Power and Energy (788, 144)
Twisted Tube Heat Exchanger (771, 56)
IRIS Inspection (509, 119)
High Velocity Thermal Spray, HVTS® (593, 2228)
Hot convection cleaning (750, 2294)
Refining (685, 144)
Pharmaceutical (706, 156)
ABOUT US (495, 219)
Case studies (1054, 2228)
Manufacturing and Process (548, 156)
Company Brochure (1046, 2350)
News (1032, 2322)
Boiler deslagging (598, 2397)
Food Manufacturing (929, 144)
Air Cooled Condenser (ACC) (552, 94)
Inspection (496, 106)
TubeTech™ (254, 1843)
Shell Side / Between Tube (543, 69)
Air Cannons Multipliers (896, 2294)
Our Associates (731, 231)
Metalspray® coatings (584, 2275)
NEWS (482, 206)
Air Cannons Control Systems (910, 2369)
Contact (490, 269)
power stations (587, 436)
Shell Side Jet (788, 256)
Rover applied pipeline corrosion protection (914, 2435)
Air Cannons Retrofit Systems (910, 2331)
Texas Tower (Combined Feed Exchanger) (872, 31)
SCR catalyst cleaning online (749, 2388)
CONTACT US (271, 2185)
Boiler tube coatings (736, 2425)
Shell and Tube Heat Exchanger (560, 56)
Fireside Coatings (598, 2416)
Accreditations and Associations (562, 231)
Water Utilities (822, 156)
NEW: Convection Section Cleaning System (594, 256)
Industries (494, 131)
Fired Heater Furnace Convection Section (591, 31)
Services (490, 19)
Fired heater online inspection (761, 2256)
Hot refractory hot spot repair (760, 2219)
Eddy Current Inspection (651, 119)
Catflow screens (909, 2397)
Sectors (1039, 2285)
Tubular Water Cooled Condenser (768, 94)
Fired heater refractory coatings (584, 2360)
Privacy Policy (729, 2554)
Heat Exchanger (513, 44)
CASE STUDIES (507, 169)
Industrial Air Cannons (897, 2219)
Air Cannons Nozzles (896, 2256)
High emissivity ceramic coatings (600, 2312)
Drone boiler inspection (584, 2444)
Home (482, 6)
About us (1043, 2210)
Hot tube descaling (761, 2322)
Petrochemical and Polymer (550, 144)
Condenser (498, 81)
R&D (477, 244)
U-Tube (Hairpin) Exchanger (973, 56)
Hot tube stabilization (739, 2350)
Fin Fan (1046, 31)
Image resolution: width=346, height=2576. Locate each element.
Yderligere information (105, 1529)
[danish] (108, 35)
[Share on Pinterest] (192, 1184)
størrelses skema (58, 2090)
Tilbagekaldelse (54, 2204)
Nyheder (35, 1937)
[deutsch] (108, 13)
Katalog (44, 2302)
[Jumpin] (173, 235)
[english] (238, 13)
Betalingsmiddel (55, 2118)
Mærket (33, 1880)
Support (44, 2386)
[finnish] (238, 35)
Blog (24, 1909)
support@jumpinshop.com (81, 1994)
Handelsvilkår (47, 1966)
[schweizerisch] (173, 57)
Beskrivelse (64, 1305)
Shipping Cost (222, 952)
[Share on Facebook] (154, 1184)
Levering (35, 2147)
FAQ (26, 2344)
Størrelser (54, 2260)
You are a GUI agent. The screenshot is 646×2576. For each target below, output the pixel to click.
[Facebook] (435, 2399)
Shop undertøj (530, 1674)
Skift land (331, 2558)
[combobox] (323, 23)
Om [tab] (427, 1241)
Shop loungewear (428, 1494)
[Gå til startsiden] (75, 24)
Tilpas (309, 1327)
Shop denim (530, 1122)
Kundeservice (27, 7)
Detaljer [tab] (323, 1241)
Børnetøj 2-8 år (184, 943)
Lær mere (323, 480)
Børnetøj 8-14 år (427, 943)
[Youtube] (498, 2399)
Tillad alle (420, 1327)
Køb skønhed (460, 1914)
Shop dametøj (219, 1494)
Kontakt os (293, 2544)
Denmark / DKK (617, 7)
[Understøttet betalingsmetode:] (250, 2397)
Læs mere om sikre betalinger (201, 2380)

——————

• _Exercise objective_: Transcribe the listing above in full, so that every line matches exactly.

• _Answer box_:
Power and Energy (788, 144)
Twisted Tube Heat Exchanger (771, 56)
IRIS Inspection (509, 119)
High Velocity Thermal Spray, HVTS® (593, 2228)
Hot convection cleaning (750, 2294)
Refining (685, 144)
Pharmaceutical (706, 156)
ABOUT US (495, 219)
Case studies (1054, 2228)
Manufacturing and Process (548, 156)
Company Brochure (1046, 2350)
News (1032, 2322)
Boiler deslagging (598, 2397)
Food Manufacturing (929, 144)
Air Cooled Condenser (ACC) (552, 94)
Inspection (496, 106)
TubeTech™ (254, 1843)
Shell Side / Between Tube (543, 69)
Air Cannons Multipliers (896, 2294)
Our Associates (731, 231)
Metalspray® coatings (584, 2275)
NEWS (482, 206)
Air Cannons Control Systems (910, 2369)
Contact (490, 269)
power stations (587, 436)
Shell Side Jet (788, 256)
Rover applied pipeline corrosion protection (914, 2435)
Air Cannons Retrofit Systems (910, 2331)
Texas Tower (Combined Feed Exchanger) (872, 31)
SCR catalyst cleaning online (749, 2388)
CONTACT US (271, 2185)
Boiler tube coatings (736, 2425)
Shell and Tube Heat Exchanger (560, 56)
Fireside Coatings (598, 2416)
Accreditations and Associations (562, 231)
Water Utilities (822, 156)
NEW: Convection Section Cleaning System (594, 256)
Industries (494, 131)
Fired Heater Furnace Convection Section (591, 31)
Services (490, 19)
Fired heater online inspection (761, 2256)
Hot refractory hot spot repair (760, 2219)
Eddy Current Inspection (651, 119)
Catflow screens (909, 2397)
Sectors (1039, 2285)
Tubular Water Cooled Condenser (768, 94)
Fired heater refractory coatings (584, 2360)
Privacy Policy (729, 2554)
Heat Exchanger (513, 44)
CASE STUDIES (507, 169)
Industrial Air Cannons (897, 2219)
Air Cannons Nozzles (896, 2256)
High emissivity ceramic coatings (600, 2312)
Drone boiler inspection (584, 2444)
Home (482, 6)
About us (1043, 2210)
Hot tube descaling (761, 2322)
Petrochemical and Polymer (550, 144)
Condenser (498, 81)
R&D (477, 244)
U-Tube (Hairpin) Exchanger (973, 56)
Hot tube stabilization (739, 2350)
Fin Fan (1046, 31)
Image resolution: width=346, height=2576. Locate each element.
Yderligere information (105, 1529)
[danish] (108, 35)
[Share on Pinterest] (192, 1184)
størrelses skema (58, 2090)
Tilbagekaldelse (54, 2204)
Nyheder (35, 1937)
[deutsch] (108, 13)
Katalog (44, 2302)
[Jumpin] (173, 235)
[english] (238, 13)
Betalingsmiddel (55, 2118)
Mærket (33, 1880)
Support (44, 2386)
[finnish] (238, 35)
Blog (24, 1909)
support@jumpinshop.com (81, 1994)
Handelsvilkår (47, 1966)
[schweizerisch] (173, 57)
Beskrivelse (64, 1305)
Shipping Cost (222, 952)
[Share on Facebook] (154, 1184)
Levering (35, 2147)
FAQ (26, 2344)
Størrelser (54, 2260)
You are a GUI agent. The screenshot is 646×2576. For each target below, output the pixel to click.
[Facebook] (435, 2399)
Shop undertøj (530, 1674)
Skift land (331, 2558)
[combobox] (323, 23)
Om [tab] (427, 1241)
Shop loungewear (428, 1494)
[Gå til startsiden] (75, 24)
Tilpas (309, 1327)
Shop denim (530, 1122)
Kundeservice (27, 7)
Detaljer [tab] (323, 1241)
Børnetøj 2-8 år (184, 943)
Lær mere (323, 480)
Børnetøj 8-14 år (427, 943)
[Youtube] (498, 2399)
Tillad alle (420, 1327)
Køb skønhed (460, 1914)
Shop dametøj (219, 1494)
Kontakt os (293, 2544)
Denmark / DKK (617, 7)
[Understøttet betalingsmetode:] (250, 2397)
Læs mere om sikre betalinger (201, 2380)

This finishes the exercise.